Reports of sexual harassment streamed in from the Nile Corniche area, major streets downtown, movie theaters and public gardens. Police arrested 32 people and referred them to the prosecution, according to a source from the Cairo Security Department.
Several anti-harassment campaigns collecting reports said that the highest numbers of cases were reported near Maspero, Talaat Harb Street. 26 July Street, the Sadat, Ataba and Shuhada metro stations and the neighborhoods of Mohandiseen, Moqattam, Heliopolis and Nasr City. The campaigns called on people to report harassment by dialing 6069.
Judges have called for imposing harsher penalties for harassment by adding a new article to the law saying that harassers would be sentenced to a maximum prison sentence of 15 years.
Meanwhile, youth from the Constitution Party formed a human chain stretching from Shubra to Talaat Harb Street Monday to protest against harassment. Participants raised banners saying, “No to harassment, all of Egypt’s girls are your sisters” and “Protect her instead of harassing her.” The party’s popular work committee coordinator Walid Gibril said that the goal of the chain was to send the message that harassment is a major crime.

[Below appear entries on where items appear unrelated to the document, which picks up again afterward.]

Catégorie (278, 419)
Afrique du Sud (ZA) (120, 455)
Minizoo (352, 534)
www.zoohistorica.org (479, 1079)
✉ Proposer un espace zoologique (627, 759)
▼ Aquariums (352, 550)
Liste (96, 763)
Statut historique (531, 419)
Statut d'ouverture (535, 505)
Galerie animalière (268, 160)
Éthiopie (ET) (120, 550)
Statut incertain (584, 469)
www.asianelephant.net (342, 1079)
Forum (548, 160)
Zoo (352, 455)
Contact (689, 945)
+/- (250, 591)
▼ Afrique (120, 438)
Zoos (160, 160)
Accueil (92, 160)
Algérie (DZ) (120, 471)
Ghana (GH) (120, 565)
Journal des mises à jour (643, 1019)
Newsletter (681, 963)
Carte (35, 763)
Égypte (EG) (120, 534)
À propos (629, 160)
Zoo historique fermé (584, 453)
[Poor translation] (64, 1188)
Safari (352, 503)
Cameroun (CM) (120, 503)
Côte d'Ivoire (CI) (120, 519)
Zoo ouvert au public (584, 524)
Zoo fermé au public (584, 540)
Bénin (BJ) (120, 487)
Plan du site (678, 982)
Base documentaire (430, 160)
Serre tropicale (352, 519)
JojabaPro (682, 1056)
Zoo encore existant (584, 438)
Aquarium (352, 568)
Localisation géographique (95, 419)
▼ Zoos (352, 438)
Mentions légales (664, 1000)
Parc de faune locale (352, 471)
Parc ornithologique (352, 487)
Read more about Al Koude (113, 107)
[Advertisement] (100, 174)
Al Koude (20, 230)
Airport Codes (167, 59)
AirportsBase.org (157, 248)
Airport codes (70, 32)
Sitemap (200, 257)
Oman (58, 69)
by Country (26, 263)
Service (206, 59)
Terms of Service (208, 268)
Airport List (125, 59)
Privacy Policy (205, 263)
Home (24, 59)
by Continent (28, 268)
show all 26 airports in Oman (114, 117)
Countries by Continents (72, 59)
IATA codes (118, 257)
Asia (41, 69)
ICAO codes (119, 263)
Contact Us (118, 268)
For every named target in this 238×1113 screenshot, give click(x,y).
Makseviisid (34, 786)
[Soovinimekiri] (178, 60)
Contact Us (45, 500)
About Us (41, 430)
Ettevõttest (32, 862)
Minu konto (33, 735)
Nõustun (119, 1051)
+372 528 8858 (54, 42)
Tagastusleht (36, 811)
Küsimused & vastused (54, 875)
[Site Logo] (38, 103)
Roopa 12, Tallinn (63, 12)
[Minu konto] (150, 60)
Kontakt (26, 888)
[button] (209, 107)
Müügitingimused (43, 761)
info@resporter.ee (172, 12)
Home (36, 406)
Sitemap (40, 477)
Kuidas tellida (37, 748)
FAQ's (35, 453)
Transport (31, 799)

A detailed study about sexual harassment published by the local group Egyptian Center for Women's Rights in 2008 said that nearly two-thirds of Egyptian men admitted to having sexually harassed women.
"Sexual harassment has become an overwhelming and very real problem experienced by all women in Egyptian society, often on a daily basis," said the center, adding that only 2.4 percent of Egyptian women reported it to the police. Most said they did not believe anyone would help.